== Exercise goal ==
Repeat, please, exactly the lines from the one that has "Click the wrench" through the end of the records below, with pictures dropped.

━━━━━ Data to examine

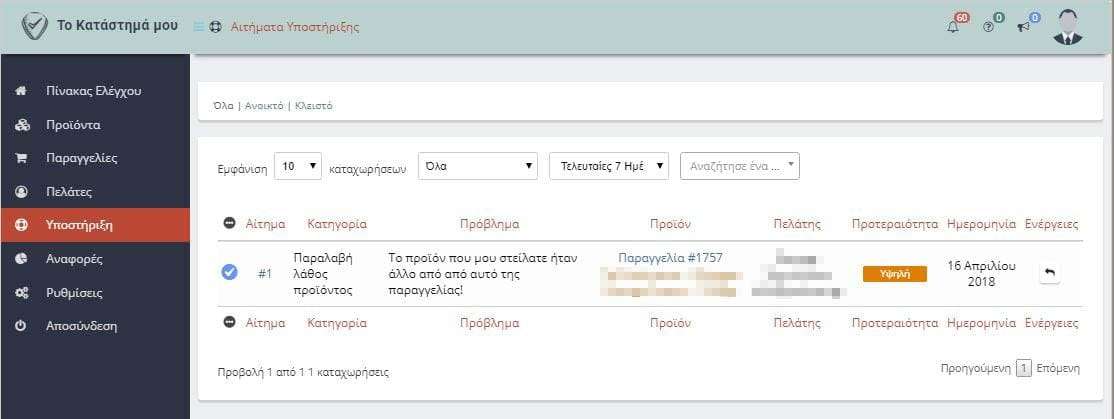Filter tickets by Ανοικτό link

[264, 106]
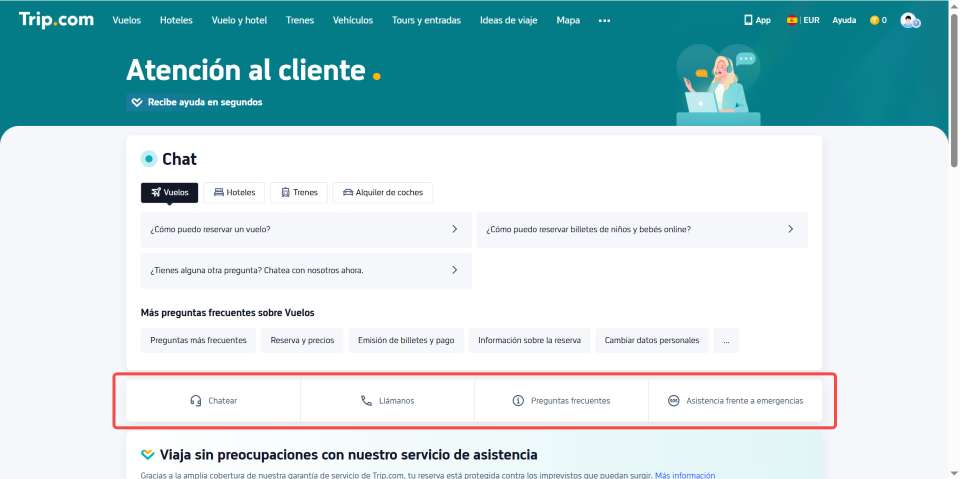The width and height of the screenshot is (960, 479).
Task: Open the user profile avatar
Action: 909,20
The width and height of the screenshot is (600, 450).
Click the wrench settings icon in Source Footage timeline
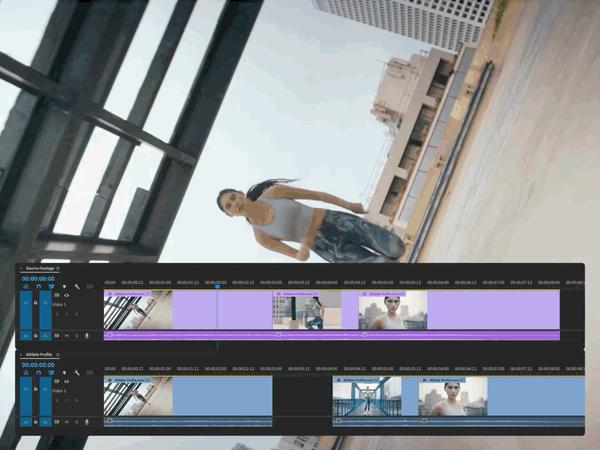click(77, 287)
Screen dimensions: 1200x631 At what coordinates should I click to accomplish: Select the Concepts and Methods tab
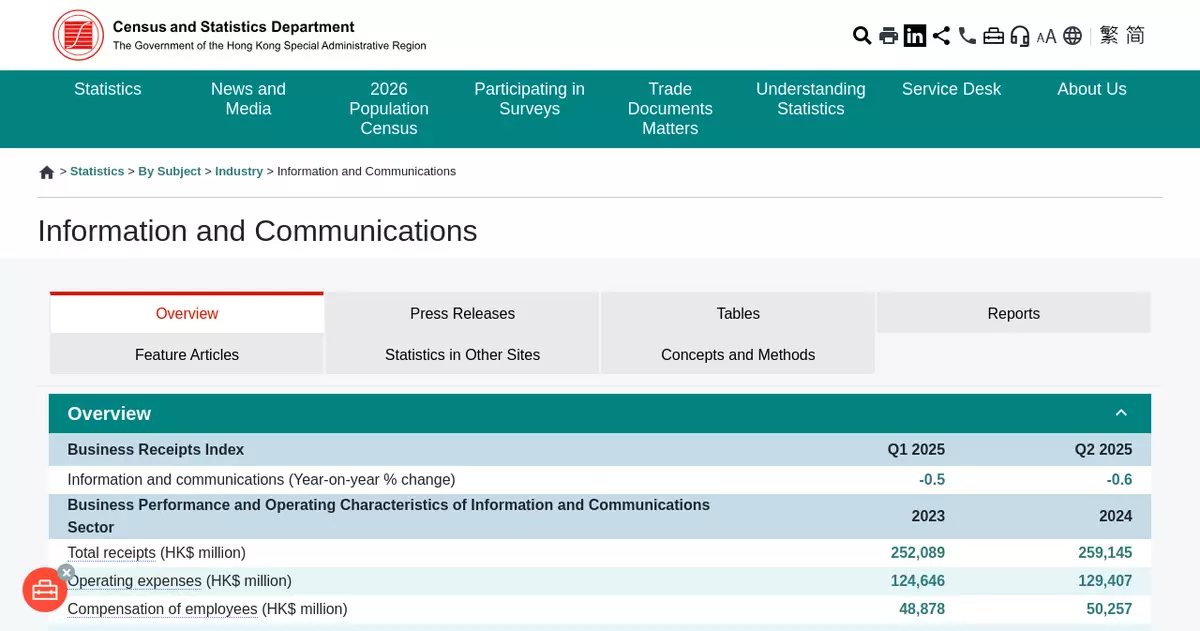(x=738, y=355)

━━━━━━━━━━

== Your solution ==
Click the wrench settings icon in Source Footage timeline
click(77, 287)
Screen dimensions: 1200x631 At what coordinates should I click to accomplish: Select the Concepts and Methods tab
(x=738, y=355)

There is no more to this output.